Re: Using unserializable classes in tasks

2015-08-25 Thread Akhil Das
Instead of foreach try to use forEachPartitions, that will initialize the
connector per partition rather than per record.

Thanks
Best Regards

On Fri, Aug 14, 2015 at 1:13 PM, Dawid Wysakowicz <
wysakowicz.da...@gmail.com> wrote:

> No the connector does not need to be serializable cause it is constructed
> on the worker. Only objects shuffled across partitions needs to be
> serializable.
>
> 2015-08-14 9:40 GMT+02:00 mark :
>
>> I guess I'm looking for a more general way to use complex graphs of
>> objects that cannot be serialized in a task executing on a worker, not just
>> DB connectors. Something like shipping jars to the worker maybe?
>>
>> I'm not sure I understand how your foreach example solves the issue - the
>> Connector there would still need to be serializable surely?
>>
>> Thanks
>> On 14 Aug 2015 8:32 am, "Dawid Wysakowicz" 
>> wrote:
>>
>>> I am not an expert but first of all check if there is no ready connector
>>> (you mentioned Cassandra - check: spark-cassandra-connector
>>>  ).
>>>
>>> If you really want to do sth on your own all objects constructed in the
>>> passed function will be allocated on the worker.
>>> Example given:
>>>
>>> sc.parrallelize((1 to 100)).forEach(x => new Connector().save(x))
>>>  but this way you allocate resources frequently
>>>
>>> 2015-08-14 9:05 GMT+02:00 mark :
>>>
 I have a Spark job that computes some values and needs to write those
 values to a data store. The classes that write to the data store are not
 serializable (eg, Cassandra session objects etc).

 I don't want to collect all the results at the driver, I want each
 worker to write the data - what is the suggested approach for using code
 that can't be serialized in a task?

>>>
>>>
>


Re: Using unserializable classes in tasks

2015-08-14 Thread Dawid Wysakowicz
No the connector does not need to be serializable cause it is constructed
on the worker. Only objects shuffled across partitions needs to be
serializable.

▶ _Data provided_
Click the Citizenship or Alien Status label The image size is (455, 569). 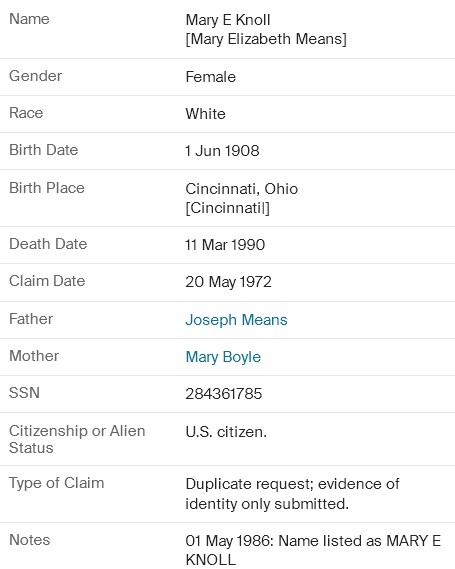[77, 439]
==
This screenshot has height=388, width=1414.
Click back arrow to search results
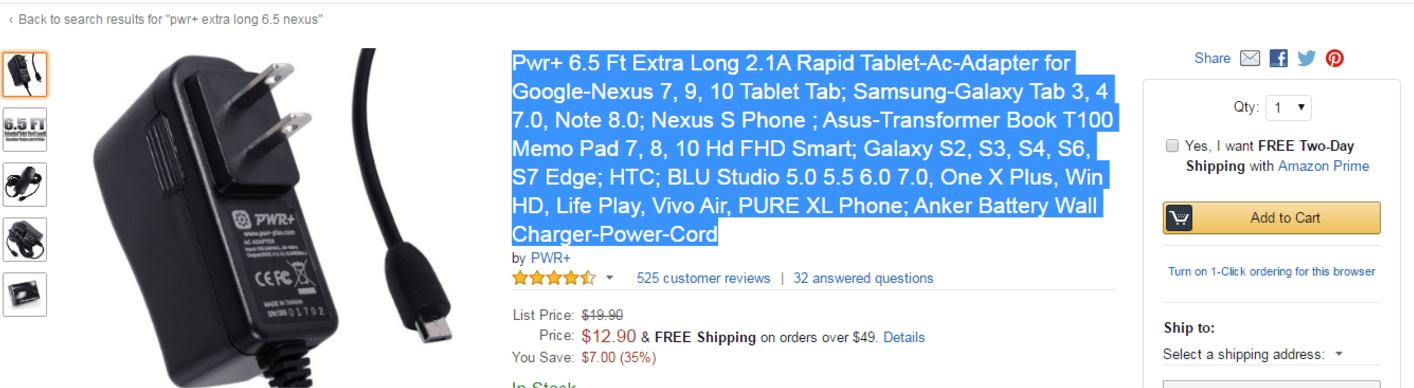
* * *
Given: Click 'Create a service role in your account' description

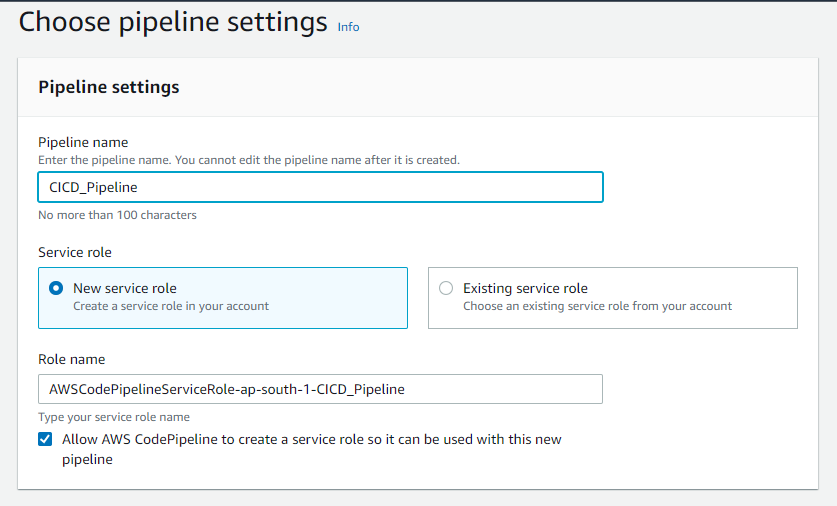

▶ _Task set_
A. Name every person who posts a message in the Spark serialization thread.
B. In the Spark serialization thread, what does Akhil Das recommend using in place of foreach?
C. Copy out everything in the Spark serialization thread from "I don't want" down to "serialized in a task?".
The listing is not needed for any of this.

▶ _Expected outputs_
A. Akhil Das, Dawid Wysakowicz, mark

B. forEachPartitions, so that the connector is initialized per partition rather than per record.

C.
I don't want to collect all the results at the driver, I want each
 worker to write the data - what is the suggested approach for using code
 that can't be serialized in a task?